Depuis l’insécurité qui a frappé Uvira du 17 au 23 février 2025, fragilisant presque toutes les activités étatiques et socio-économiques, une accalmie, bien qu’aussi fragile, se dessine à ce jour.
L’ouverture des marchés, des moyens de transport, des banques, de certains services étatiques, des églises, mais aussi des écoles qui fonctionnent malgré tout au ralenti, et tant d’autres services ont repris paisiblement leurs activités quotidiennes.

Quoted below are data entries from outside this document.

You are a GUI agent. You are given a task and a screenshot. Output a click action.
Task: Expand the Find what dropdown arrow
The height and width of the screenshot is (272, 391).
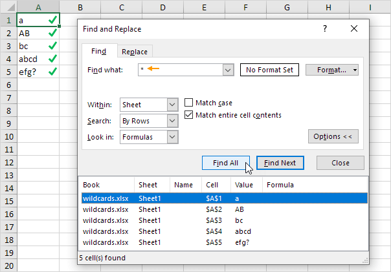227,70
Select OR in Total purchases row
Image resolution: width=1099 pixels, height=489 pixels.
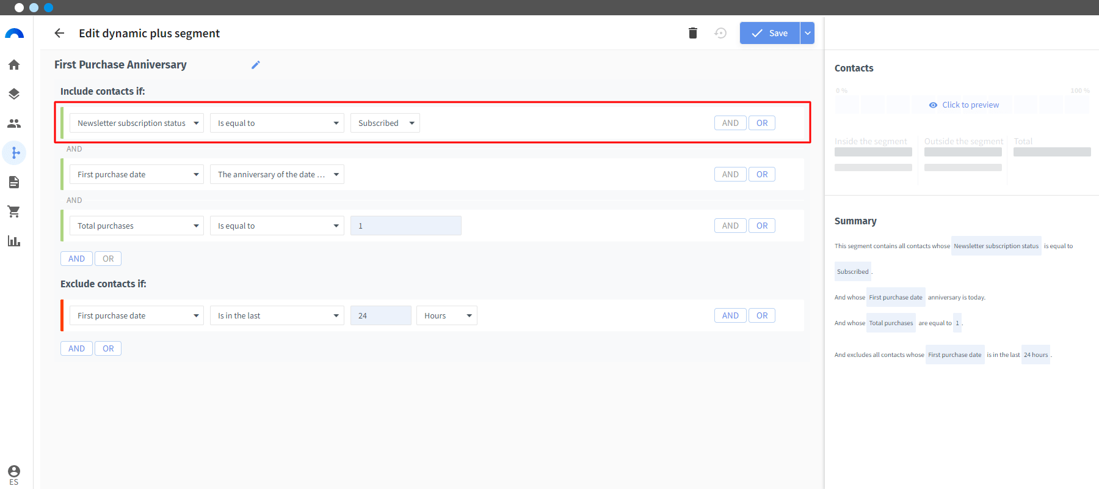click(x=762, y=226)
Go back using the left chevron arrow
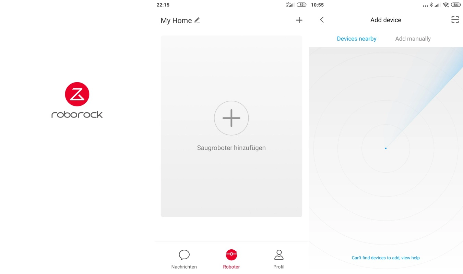This screenshot has width=463, height=274. 322,20
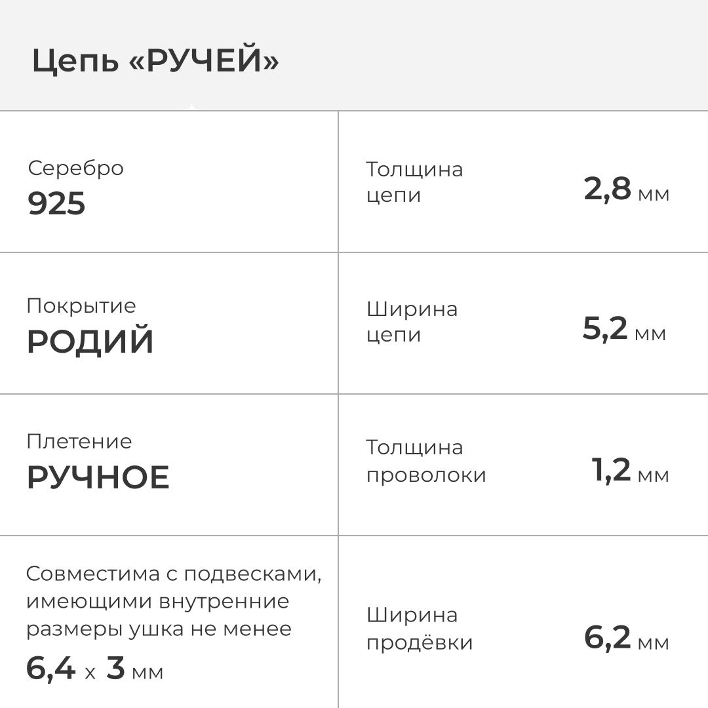Click the Толщина цепи label

(414, 182)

Par ailleurs, selon le Mouvement citoyen Machozi ya Raiya, la ville fait face à une situation des cas de justice populaire sans précédent. Cette structure regrette cependant l’absence de l’autorité de l’État dans cette partie de la province du Sud-Kivu.
« Il est triste de constater que les institutions judiciaires, notamment le parquet, le tribunal de paix, le tribunal militaire, l’auditorat militaire et même la police, peinent toujours à fonctionner, alors qu’il est vraisemblablement impossible d’appréhender une paix à long terme sans la justice, qu’elle soit militaire ou civile, détenue par ces institutions dans un État de droit. Le 19 février, nous avons assisté à une évasion massive des prisonniers. Les portes de la prison de Mulubge ont été cassées par des militaires fuyards qui voulaient libérer leurs compagnons détenus. Des milliers de bandits ont pris le large. Cette prison, qui hébergeait plus de 1216 détenus, dont plus de 450 voleurs à main armée, a vu ces derniers s’évader », a déclaré Mussa Ali Rutamu, Coordonnateur Provincial de ce Mouvement.
Et de poursuivre : « Les conséquences sont désastreuses pour la population d’Uvira. Même sous une haute patrouille de plusieurs forces de sécurité, les voleurs démontrent leur engagement à vaquer toujours à leurs activités criminelles. Ils se sont mis à voler jusqu’à ce qu’il n’y ait plus rien à voler. Une fois arrêtés par la population, faute de cachot, ils sont interrogés, molestés puis brûlés. Des tribunaux populaires constitués par des jeunes des quartiers, mais aussi des Wazalendo, ont prononcé plusieurs condamnations à mort et exécuté publiquement et sommairement des bandits à main armée. Rien que pour le mois de février, nous avons enregistré plus de 42 cas de justice populaire. Mais le plus dangereux, c’est la cour de règlement de comptes qui n’est pas en reste dans différents quartiers. Tous les magistrats tant militaires et civiles avec leurs familles ont fui, disons inutilement la ville Uvira et apparemment ils ne comptent plus même pas y rentrer. Certains d’entre eux sont allés au Burundi, d’autres vers Kalemie ».
Il faut rappeler que, face à cette situation de vacance imprévisible du personnel des institutions judiciaires, le mouvement citoyen Machozi ya Raiya, lance un cri d’alarme aux différents niveaux pour qu’ils s’impliquent vigoureusement afin de rétablir le fonctionnement continu de ces institutions à Uvira.